Task prompt — Go to the line that contains "Click the blue verified badge". Restate that line and each one after it exactly, through the end of the records, without pictures.

Extracted records —
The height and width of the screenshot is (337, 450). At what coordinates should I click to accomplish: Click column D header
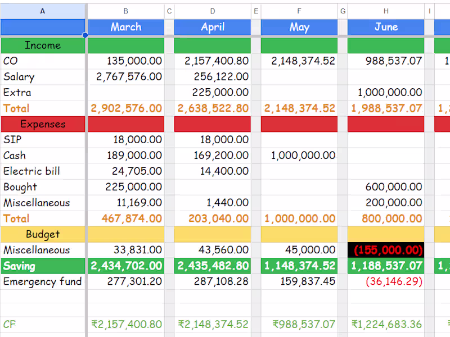coord(212,11)
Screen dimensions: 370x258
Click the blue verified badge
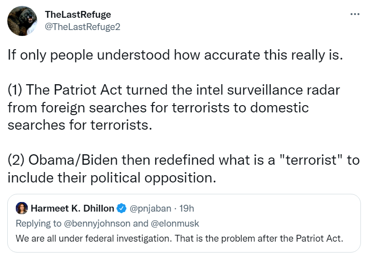(x=121, y=208)
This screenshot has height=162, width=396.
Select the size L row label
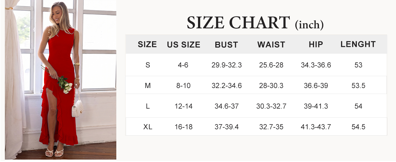148,106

Solution for this task —
Click the blue verified badge
(x=121, y=208)
This screenshot has height=162, width=396.
Select the size L row label
148,106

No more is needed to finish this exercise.